No es necesario alinearse con el putinismo o el ultranacionalismo ruso para horrorizarse por la muerte de Daria Dugina. No sólo por el desgarro que produce el asesinato de un ser humano, sino por la brutalidad de los recursos utilizados. Nada se sabe y poco se intuye del motivo, el origen y los autores. Pero sí de la explosión y de unas elucubraciones que crecen a toda velocidad, sin previsión de que el interés decaiga con el paso de las horas.

Quien murió fue Daria Dugina, víctima de un ataque con coche bomba. Pero el objetivo aparente era su padre, Alexander Duguin, un culto y perturbado pensador conocido dentro y fuera de Rusia por su ideario supremacista y su respaldo sin fisuras a las sanguinarias acciones del Kremlin en Ucrania, Georgia o Siria.

Su poder de influencia sobre Vladímir Putin se ha sobredimensionado. Pero nadie negará que es el rostro intelectual del ultranacionalismo ruso que implora la aniquilación de Cartago (como se refiere a las democracias occidentales) y promueve el expansionismo que somete a Ucrania y pone en guardia al resto de europeos.

No son menos populares las opiniones de su fallecida hija en tertulias televisivas, mítines y ensayos. La genuina ruindad de sus discursos erizaba la piel. Como su padre, Dugina celebró durante meses los crímenes de guerra contra los ucranianos, a quienes reducía a “animales”, y defendió posicionamientos que evocaban a las peores ideologías del siglo XX.
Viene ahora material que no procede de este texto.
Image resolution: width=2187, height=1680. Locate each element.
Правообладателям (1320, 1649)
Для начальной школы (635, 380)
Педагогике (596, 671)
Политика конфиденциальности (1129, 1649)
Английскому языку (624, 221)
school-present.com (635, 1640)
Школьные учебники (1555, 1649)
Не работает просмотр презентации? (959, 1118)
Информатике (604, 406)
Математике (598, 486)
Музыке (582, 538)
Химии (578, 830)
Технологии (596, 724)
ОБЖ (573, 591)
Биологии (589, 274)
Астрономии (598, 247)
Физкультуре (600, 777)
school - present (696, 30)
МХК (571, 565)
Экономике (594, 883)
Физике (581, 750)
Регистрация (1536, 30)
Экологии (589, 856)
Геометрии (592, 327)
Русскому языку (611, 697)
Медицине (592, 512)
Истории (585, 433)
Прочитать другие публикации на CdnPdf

Pero nunca hay dignidad ni orgullo en el crimen, sólo muerte. Ninguna palabra justifica el precio de la sangre, y todo acto de terrorismo llena de oprobio la causa que lo invoca. Nadie podrá depurar la atrocidad del asesinato de una intelectual, de un civil indefenso, por viles que sean sus valores y por repulsivo que sea su espíritu. No hay disculpa posible para los autores, sean quienes sean, y sea o no su propósito laminar la tiranía de Putin o la ideología que la sostiene.

¿Quién lo hizo?

El atentado recordó al horror checheno. Pero, en esta ocasión, el pensamiento se dirigió en otras direcciones. Las primeras sospechas se depositaron en el FSB, servicio secreto heredero del soviético KGB, que está detrás de una quincena de asesinatos de importantes magnates, espías y políticos disidentes en los últimos diez años. También en los ucranianos, que desmintieron con rapidez su implicación.

Algunos plantearon la posibilidad de un ataque de falsa bandera, que no tendría por qué ser el primeros de Putin dentro de Rusia. Algunos investigadores llegaron a señalar al entonces candidato a la sucesión de Yeltsin como culpable de varios atentados en 1999 de los que responsabilizó a los chechenos, a los que respondió con un puño de hierro que infló su popularidad.

Al cabo de unas horas, un grupo aparentemente paramilitar contrario al régimen de Putin y a la invasión de Ucrania se atribuyó el atentado, con un comunicado donde defiende que “las personas oprimidas tienen derecho a rebelarse contra los tiranos”. Pero sería precipitado aceptar la confesión como cierta.

¿A quién favorece?

Como sea, al margen de la monstruosidad o la autoría, cabe preguntarse a quién beneficia un acto que se puede volver con facilidad contra sus perpetradores, en la medida de que sean opositores a Putin.

Es probable que el régimen responsabilice a los ucranianos o a los disidentes prooccidentales para alinear a la opinión pública con la línea dura, para crear un clima de comprensión en un escenario de por sí favorable. Hay encuestas que reflejan un apoyo a la “operación especial” en Ucrania superior al 66%.

Sin embargo, como apunta Nicolás de Pedro en EL ESPAÑOL, no se puede obviar la otra cara de la moneda. Esta estrategia proyectaría la realidad de un régimen lejos de ser infalible, donde los servicios secretos son incapaces de repeler a unos enemigos capacitados para golpear “de manera selectiva” en el corazón de Rusia, y "potencialmente inestable por las tensiones internas".

Todas las hipótesis son posibles y los análisis fluctuarán. Pero el atentado contra los Dugin arroja una certeza. Ninguna causa es justa si aplica el terror y la violencia que dice combatir.